[Input records — start]
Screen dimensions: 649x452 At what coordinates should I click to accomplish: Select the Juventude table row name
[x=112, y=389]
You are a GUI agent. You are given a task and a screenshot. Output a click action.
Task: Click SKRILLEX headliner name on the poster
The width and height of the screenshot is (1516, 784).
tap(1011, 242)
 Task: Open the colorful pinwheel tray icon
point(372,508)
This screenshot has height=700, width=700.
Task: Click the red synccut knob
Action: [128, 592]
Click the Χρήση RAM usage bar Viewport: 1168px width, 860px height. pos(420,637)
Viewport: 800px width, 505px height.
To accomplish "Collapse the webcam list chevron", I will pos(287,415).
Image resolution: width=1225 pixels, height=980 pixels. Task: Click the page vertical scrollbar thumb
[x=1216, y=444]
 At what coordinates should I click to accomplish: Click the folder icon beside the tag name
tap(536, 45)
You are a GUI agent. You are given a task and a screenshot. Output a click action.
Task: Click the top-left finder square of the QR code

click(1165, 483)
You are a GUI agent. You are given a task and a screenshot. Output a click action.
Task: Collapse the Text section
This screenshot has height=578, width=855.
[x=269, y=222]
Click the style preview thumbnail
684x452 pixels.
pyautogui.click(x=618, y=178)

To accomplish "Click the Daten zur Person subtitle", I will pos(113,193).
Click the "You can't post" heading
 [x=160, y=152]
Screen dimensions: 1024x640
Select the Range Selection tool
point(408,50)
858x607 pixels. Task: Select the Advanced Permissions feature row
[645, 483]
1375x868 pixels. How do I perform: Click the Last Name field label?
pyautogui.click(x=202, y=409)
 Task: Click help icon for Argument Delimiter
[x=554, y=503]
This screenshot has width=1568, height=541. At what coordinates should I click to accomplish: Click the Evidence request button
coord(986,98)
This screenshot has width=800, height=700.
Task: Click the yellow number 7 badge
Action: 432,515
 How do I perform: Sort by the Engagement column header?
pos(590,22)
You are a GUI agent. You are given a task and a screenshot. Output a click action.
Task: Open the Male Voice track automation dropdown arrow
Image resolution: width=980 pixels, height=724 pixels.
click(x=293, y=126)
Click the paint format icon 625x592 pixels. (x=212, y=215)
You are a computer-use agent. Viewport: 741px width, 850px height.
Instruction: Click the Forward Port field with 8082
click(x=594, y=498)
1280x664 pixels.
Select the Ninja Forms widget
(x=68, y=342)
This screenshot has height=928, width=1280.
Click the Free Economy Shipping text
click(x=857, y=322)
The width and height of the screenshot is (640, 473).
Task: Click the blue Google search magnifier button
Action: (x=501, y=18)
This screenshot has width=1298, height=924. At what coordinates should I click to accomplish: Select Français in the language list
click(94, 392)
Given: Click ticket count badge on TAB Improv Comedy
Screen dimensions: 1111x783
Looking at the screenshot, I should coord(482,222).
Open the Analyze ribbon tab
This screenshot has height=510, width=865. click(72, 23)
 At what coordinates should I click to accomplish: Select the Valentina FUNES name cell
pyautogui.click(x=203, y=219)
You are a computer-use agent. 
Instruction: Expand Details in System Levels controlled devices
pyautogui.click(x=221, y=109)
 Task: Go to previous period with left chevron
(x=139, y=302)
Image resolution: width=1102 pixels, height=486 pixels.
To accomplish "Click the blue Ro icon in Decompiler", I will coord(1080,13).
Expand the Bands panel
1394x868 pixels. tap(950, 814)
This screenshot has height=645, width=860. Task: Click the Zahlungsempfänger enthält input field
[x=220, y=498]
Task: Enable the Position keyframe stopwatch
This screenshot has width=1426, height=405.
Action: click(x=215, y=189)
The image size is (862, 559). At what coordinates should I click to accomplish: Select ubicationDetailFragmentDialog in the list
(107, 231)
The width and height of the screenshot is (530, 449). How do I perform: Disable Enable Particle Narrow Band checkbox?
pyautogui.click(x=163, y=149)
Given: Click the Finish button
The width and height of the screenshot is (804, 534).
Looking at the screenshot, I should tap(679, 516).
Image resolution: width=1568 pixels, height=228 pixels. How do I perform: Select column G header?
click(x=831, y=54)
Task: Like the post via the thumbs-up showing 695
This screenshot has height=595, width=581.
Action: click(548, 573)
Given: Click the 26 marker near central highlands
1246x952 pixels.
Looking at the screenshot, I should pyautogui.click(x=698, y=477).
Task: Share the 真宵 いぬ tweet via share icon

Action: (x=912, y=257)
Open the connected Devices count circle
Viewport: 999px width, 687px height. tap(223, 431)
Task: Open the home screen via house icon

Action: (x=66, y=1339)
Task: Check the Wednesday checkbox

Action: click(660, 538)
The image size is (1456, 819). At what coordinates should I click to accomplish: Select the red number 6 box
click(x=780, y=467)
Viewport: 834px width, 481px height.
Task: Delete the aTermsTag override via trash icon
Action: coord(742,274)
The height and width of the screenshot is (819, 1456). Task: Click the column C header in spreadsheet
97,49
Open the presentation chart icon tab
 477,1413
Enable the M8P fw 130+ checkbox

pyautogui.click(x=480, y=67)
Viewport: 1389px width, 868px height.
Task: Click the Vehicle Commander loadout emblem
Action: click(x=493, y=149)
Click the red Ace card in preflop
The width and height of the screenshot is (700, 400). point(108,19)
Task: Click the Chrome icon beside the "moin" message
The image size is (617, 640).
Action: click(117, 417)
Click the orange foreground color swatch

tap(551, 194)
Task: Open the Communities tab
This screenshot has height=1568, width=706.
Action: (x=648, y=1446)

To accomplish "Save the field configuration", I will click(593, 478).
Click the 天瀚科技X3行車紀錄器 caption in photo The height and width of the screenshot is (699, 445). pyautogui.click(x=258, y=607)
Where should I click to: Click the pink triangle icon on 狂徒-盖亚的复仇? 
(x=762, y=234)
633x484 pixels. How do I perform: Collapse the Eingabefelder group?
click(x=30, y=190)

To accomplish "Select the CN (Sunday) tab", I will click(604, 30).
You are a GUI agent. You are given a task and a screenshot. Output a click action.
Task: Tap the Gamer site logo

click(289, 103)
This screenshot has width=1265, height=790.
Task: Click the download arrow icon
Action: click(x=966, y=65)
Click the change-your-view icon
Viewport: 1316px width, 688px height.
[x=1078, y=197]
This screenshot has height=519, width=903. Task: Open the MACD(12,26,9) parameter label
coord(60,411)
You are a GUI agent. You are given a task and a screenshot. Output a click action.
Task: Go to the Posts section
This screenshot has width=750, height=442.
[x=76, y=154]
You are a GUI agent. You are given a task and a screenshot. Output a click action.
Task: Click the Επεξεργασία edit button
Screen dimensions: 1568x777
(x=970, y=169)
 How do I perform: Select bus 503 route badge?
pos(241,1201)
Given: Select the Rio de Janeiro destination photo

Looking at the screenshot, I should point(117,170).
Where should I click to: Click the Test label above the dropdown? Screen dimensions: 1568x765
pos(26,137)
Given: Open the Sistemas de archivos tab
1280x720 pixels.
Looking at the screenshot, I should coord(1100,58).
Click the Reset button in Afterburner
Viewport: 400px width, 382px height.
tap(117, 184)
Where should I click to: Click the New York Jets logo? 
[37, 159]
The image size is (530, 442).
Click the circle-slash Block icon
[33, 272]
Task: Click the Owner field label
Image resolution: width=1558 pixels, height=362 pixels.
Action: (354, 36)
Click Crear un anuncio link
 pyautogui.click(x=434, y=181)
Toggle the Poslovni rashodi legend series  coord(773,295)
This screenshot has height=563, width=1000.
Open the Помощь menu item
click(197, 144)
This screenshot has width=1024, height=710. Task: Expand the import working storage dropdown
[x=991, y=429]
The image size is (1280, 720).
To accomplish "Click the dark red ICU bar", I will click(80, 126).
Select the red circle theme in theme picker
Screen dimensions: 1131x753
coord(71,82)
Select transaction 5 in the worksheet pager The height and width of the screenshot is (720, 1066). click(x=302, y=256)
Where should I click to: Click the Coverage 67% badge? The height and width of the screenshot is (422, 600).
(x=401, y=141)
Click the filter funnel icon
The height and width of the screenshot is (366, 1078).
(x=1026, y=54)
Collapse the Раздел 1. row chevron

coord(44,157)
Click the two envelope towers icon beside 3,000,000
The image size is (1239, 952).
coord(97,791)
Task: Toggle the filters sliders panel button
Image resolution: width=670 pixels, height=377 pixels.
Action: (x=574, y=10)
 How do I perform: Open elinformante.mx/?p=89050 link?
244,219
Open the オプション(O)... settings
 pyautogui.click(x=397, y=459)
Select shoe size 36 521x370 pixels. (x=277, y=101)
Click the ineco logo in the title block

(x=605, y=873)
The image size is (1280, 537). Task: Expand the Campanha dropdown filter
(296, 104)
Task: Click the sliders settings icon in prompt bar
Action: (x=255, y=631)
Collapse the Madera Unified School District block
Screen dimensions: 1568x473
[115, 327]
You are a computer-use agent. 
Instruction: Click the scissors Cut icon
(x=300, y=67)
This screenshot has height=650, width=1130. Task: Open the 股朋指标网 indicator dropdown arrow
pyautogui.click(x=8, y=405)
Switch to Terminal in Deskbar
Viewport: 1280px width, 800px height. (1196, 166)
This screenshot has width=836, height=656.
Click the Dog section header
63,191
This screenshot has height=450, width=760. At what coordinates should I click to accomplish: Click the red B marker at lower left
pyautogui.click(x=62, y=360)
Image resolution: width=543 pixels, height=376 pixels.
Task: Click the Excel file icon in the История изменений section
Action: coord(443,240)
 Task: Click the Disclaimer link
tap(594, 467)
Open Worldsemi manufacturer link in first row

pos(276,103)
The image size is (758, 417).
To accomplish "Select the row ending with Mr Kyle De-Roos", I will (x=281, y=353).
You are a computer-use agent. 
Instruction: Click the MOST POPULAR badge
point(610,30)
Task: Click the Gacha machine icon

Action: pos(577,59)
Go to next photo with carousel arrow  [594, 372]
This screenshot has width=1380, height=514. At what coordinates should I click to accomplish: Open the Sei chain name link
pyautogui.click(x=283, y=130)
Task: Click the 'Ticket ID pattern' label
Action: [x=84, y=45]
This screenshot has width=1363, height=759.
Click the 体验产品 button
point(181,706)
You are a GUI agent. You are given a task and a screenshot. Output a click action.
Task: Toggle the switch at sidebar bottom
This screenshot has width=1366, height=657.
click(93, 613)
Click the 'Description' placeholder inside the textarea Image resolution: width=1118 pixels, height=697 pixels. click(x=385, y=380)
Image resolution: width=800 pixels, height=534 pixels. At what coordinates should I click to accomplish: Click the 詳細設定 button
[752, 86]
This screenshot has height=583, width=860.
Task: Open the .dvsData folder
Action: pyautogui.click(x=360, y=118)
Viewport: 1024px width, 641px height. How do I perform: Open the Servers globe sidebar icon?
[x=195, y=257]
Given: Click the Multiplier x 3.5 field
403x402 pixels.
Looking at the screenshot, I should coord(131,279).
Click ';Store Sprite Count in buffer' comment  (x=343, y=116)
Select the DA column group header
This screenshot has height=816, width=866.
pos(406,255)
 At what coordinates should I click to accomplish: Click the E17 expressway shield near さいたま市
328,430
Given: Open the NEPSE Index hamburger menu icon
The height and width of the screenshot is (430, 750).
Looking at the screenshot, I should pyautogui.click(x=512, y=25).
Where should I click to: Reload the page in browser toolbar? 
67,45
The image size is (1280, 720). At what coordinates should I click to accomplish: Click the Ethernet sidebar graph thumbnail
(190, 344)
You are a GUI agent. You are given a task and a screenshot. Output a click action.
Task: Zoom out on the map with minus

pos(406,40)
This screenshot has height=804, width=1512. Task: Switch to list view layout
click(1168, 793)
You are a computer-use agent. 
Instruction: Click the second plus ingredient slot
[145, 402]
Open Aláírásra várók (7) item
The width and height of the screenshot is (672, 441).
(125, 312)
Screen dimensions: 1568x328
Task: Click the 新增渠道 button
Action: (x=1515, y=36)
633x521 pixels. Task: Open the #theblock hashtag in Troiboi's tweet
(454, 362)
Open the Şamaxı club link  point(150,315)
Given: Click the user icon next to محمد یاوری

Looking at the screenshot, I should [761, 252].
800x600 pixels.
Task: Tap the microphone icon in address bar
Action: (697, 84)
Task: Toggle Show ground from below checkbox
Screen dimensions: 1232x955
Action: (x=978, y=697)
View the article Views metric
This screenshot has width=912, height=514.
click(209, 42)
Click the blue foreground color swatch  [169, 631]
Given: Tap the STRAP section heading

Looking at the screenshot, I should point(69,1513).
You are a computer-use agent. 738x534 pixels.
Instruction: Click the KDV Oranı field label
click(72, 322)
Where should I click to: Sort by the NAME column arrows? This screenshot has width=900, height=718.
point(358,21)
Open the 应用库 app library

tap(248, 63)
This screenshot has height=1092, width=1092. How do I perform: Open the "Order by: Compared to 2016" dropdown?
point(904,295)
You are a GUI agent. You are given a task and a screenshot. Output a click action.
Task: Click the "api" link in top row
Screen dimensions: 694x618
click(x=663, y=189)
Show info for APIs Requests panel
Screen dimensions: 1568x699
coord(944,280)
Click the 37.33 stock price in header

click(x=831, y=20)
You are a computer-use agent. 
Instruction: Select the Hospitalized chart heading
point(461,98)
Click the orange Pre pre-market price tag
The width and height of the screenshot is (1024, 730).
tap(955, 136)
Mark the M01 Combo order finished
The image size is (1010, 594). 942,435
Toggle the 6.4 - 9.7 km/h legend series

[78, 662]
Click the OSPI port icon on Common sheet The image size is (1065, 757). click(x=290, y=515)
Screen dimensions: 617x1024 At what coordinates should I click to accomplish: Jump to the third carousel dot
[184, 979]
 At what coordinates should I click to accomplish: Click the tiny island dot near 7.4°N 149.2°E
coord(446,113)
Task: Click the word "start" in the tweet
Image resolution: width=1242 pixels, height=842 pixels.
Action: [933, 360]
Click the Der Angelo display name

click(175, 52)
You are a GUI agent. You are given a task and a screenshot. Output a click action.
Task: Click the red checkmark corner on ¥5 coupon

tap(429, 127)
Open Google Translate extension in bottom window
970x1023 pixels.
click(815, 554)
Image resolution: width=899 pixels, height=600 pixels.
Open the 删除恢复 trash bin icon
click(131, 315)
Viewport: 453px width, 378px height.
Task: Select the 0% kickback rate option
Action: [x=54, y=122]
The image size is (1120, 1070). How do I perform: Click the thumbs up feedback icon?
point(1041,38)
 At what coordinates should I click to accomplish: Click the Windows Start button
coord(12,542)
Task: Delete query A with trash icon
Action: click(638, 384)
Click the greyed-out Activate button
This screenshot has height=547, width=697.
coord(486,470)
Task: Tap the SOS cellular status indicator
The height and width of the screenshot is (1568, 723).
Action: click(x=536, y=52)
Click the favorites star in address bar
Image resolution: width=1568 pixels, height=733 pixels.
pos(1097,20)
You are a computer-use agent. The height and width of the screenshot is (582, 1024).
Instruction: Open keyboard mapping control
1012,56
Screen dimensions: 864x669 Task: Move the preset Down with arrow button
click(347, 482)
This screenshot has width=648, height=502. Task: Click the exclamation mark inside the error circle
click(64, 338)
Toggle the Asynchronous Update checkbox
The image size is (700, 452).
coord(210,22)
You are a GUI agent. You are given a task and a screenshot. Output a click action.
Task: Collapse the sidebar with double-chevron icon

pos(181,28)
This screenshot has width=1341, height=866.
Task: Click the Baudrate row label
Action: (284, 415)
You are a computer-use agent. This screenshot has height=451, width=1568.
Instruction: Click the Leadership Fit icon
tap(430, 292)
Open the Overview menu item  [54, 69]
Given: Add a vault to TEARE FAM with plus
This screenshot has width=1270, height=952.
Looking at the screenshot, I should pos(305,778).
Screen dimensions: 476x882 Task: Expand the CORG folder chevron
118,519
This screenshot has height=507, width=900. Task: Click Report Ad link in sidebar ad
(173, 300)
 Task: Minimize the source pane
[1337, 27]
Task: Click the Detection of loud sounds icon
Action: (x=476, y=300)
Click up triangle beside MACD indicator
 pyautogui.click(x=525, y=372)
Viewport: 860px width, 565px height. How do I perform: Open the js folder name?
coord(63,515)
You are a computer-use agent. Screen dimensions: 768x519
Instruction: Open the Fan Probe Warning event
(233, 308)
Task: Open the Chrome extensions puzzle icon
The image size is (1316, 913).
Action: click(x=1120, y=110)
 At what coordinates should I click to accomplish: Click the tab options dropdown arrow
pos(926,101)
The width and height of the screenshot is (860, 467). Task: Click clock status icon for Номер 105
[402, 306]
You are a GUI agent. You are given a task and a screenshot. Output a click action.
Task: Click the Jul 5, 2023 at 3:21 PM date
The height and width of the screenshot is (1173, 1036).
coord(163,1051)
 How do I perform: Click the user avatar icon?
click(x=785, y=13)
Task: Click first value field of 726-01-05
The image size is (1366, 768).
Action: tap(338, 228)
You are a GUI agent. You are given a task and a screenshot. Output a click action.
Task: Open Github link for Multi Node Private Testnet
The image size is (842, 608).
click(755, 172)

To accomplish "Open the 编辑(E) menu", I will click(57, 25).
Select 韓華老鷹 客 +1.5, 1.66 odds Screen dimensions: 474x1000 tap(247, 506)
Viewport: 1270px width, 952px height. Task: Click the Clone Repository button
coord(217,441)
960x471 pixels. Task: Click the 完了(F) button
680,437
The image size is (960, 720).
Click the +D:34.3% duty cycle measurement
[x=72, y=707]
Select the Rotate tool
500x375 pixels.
[Input records — finish]
Every line above from the line with "Instruction: Open the Fan Probe Warning event" to the line with "Task: Click the Jul 5, 2023 at 3:21 PM date", both included, must be reproduced exactly, and no other line may appear.

Instruction: Open the Fan Probe Warning event
(233, 308)
Task: Open the Chrome extensions puzzle icon
The image size is (1316, 913).
Action: click(x=1120, y=110)
 At what coordinates should I click to accomplish: Click the tab options dropdown arrow
pos(926,101)
The width and height of the screenshot is (860, 467). Task: Click clock status icon for Номер 105
[402, 306]
You are a GUI agent. You are given a task and a screenshot. Output a click action.
Task: Click the Jul 5, 2023 at 3:21 PM date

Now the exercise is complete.